#### Collection entries:
◆ ◆ ◆ ◆
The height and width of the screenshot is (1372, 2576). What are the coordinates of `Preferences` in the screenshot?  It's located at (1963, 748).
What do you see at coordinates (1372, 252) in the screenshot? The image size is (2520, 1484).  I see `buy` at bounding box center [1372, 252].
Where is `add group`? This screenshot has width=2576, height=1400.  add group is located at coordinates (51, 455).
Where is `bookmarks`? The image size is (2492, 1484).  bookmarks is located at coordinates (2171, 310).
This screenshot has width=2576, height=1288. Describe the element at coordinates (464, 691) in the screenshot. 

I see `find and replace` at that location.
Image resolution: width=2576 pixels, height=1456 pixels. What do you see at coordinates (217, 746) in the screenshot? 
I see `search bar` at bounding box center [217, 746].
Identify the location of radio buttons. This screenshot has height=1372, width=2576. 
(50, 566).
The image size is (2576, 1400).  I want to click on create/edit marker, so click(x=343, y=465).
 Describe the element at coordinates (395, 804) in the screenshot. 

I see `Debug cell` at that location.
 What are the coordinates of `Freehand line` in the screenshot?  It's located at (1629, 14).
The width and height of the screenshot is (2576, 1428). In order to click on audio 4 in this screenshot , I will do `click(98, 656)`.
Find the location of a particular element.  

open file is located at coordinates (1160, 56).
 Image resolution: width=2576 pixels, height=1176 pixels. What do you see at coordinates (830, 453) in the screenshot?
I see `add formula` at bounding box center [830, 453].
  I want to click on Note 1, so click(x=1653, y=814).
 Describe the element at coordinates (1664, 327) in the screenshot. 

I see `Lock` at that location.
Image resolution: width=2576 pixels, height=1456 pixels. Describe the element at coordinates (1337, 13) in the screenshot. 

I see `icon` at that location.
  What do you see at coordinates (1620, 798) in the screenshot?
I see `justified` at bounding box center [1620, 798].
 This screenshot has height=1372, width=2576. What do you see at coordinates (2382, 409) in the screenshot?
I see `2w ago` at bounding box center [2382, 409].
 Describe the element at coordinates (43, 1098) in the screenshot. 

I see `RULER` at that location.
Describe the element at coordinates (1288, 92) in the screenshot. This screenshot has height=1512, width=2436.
◆ ◆ ◆ ◆
#### WHAT TO DO:
Please find each line in the material that contains the string "pixels", with case counting, and copy those lines in full.

#### THE RESULT:
Image resolution: width=2576 pixels, height=1456 pixels. What do you see at coordinates (217, 746) in the screenshot? 
 Image resolution: width=2576 pixels, height=1176 pixels. What do you see at coordinates (830, 453) in the screenshot?
Image resolution: width=2576 pixels, height=1456 pixels. Describe the element at coordinates (1337, 13) in the screenshot. 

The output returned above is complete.